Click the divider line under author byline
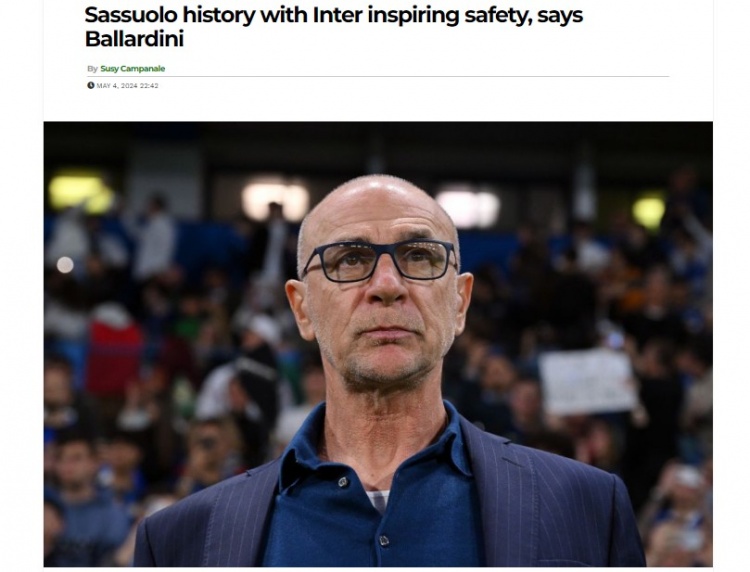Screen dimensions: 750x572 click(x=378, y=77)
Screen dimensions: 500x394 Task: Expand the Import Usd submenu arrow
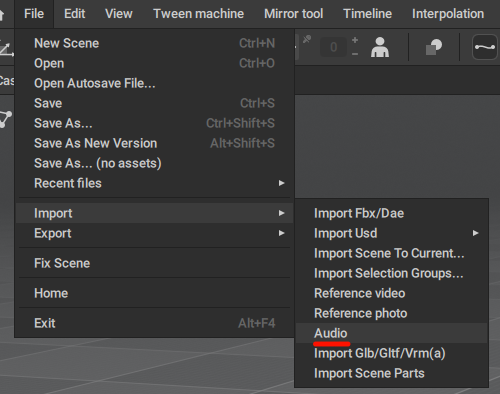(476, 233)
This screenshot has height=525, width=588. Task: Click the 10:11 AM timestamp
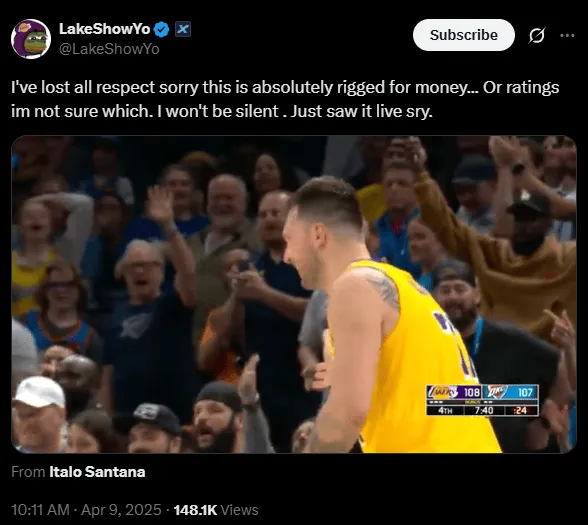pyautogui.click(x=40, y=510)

+ + +

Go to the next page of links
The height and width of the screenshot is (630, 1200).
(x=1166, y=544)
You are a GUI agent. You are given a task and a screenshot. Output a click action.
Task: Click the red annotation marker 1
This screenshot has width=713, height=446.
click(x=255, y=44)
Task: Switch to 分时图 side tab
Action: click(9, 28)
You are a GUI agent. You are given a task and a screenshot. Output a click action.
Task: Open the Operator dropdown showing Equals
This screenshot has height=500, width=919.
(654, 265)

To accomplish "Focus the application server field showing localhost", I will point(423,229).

+ + +

Work order> Go through the listing above. Show each line where the word "showing" is found.

Exercise answer>
Task: Open the Operator dropdown showing Equals
To accomplish "Focus the application server field showing localhost", I will point(423,229).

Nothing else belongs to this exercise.